Once Aunt Jane and Uncle Howard pack up the sedan and kiss everyone goodbye, the Thanksgiving holiday is officially over and the excuse for not working on college essays departs along with the relatives.
If you’re among the many high school seniors who have either not started or may be far from completing your essays, don’t be surprised to find yourself tied to the computer and under parentally-imposed restrictions for the foreseeable future.There are deadlines involved, and your family would just as soon not have the December holidays ruined by your procrastination.
But before you start trying to make up for lost time by dashing off essays, remember that basic grammar errors reflect poorly on you and suggest either a lack of education or a tendency toward carelessness that is quite unattractive.
Unfortunately, many local high school English classes spend little time on grammar, vocabulary, or the rules of expository writing.Although it’s a little late for a crash course, the good news is that Professor Wilkins-O’Riley Zinn, of Southern Oregon University, has gathered a few useful tips based on common errors her undergrads make in their writing.
According to Dr. Zinn, the errors are usually simple—“spelling and punctuation and other mechanical glitches that can be corrected by editing and minimal rewriting.” The difficult ones are content-related. “If a writer doesn’t have anything to say, there’s not much that can be done to improve her or his writing.”
After consultation with Professor Zinn, I have permission to use her list of writing “challenges” as they relate to college essays. These tips were originally published in her blog, Zinnfull and have been edited.
• Proofreading. This takes time. Do not rely on on-screen reading. I always read my writing aloud, and I catch many errors I would have missed otherwise.
• Unnecessary words and phrases. These are things that sound good, but are meaningless like “I believe that I think” or “in my opinion, I am sure that I know” or, you get the picture. When you make a statement in your [essay], you can make it without these qualifiers.
• Impoverished vocabulary. Do not rely on the thesaurus feature of your computer. It may suggest words that are not correct in the context of your writing. Work on improving your vocabulary and making sure you understand the full meaning of words you use. Awesome, cool, amazing, and similar overused words meant to be compelling modifiers are not.
• Lack of thoughtfulness. Gaps in reasoning and a “whatever” attitude waste a reader’s time. When it is clear that you hope to create a blizzard of words that hides your lack of information, most readers will not be fooled. Vague generalities are sometime used to mask a lack of thought and/or research.
• Repetitiveness. When a writer says the same thing over and over, it appears that she or he doesn’t have much to say.
• Spellcheck and Grammar checker reliance. [These] do not always give correct advice. Have a friend or relative or other trusted person read your work.
• Colloquialisms, slang, and other choices related to audience. Learn to “code switch” and understand that the kind of writing that’s appropriate when texting friends isn’t appropriate for other contexts. This includes using the ampersand (&), as well as other abbreviations and acronyms (OMG, tht ws 1 awsum lectur!). In addition, etc. (etcetera, meaning “and other things” or “and so forth”) while handy for abbreviated thoughts should be avoided in formal writing–finish your thought instead.
• Parallel construction. “I like swimming, biking, and reading.” NOT, “I like swimming, biking, and to read.”
• Subject-verb agreement. The men go. The man goes.
• Unclear reference. Be sure the reader can tell to what or to whom your pronouns refer.
• Sentence variety. Check the beginnings of sentences, and be sure that there are not too many that begin the same way (although sometimes you may do this deliberately for effect). Also, watch overuse of pet phrases or words.
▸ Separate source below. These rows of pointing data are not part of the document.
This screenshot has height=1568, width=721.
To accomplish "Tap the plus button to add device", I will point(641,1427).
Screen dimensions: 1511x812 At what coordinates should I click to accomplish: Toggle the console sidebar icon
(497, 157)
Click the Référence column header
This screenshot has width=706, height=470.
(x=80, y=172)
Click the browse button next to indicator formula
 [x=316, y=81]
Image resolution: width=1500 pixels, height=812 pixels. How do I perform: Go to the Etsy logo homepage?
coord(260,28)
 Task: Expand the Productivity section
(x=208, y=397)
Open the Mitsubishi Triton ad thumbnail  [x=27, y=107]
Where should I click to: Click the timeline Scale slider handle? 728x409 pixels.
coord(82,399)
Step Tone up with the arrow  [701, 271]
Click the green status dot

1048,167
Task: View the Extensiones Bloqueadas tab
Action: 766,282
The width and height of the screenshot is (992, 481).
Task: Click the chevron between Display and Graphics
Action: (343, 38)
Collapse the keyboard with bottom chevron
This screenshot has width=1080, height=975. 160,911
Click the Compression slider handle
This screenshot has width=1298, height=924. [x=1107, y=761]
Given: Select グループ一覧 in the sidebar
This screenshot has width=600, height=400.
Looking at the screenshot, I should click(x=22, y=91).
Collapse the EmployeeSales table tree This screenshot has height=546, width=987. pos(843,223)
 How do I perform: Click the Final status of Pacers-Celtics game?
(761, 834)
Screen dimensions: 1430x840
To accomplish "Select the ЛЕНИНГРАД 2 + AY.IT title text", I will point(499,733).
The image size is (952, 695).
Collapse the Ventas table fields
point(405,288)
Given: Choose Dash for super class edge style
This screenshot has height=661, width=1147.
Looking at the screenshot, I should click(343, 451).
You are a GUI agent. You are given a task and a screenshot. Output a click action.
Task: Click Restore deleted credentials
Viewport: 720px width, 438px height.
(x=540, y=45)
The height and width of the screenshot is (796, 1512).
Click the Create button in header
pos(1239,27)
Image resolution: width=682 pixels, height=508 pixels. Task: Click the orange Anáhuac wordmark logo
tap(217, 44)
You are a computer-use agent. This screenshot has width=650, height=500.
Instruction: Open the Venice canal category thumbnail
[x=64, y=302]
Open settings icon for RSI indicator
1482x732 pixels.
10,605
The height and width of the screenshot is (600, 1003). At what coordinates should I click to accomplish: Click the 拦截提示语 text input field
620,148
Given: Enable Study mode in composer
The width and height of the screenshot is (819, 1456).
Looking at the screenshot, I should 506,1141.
• Semi-colon and colon use. I rarely see these used correctly. Be sure you know what you’re doing. Commas? Often reading aloud will help you see where to pause with a punctuation mark.
• Paragraphing. Question your writing if it is one long paragraph.
• Introductions, conclusions, transitions, clear purpose. These things are necessary.
• Absolutes. Think carefully about the use of words like never, always, and everyone. When you use an absolute, you may send the reader off on a mindchase for exceptions. Consider using words like some, many, almost, and other qualifiers that indicate that your awareness of other possibilities.
• Other things that make me tired. Careless misuse of there/their/they’re, to/two/too, it’s/its, and all the others from lists I’m pretty sure were taught in elementary school.
If you’re interested, there are a zillion essay books on the market. Some are better than others, and you don’t want to clutter your thinking by reading too many.
College Admissions Essays for Dummies expands on many of the points made by Professor Zinn and provides concrete tips for getting your essay off the ground. And Harry Bauld’s On Writing the College Application Essay is an “industry” classic.
But if you’re looking for a basic grammar reference manual, invest in Diana Hacker’s A Writer’s Reference and take it with you to college. There is no easier guide to use.
By the way, Dr. Hacker was an English professor at Prince George’s Community College in Largo, Maryland, for 35 years. In her memory, the National Council of Teachers of English established the Diana Hacker Outstanding Programs in English Awards for Two-Year Colleges and Teachers.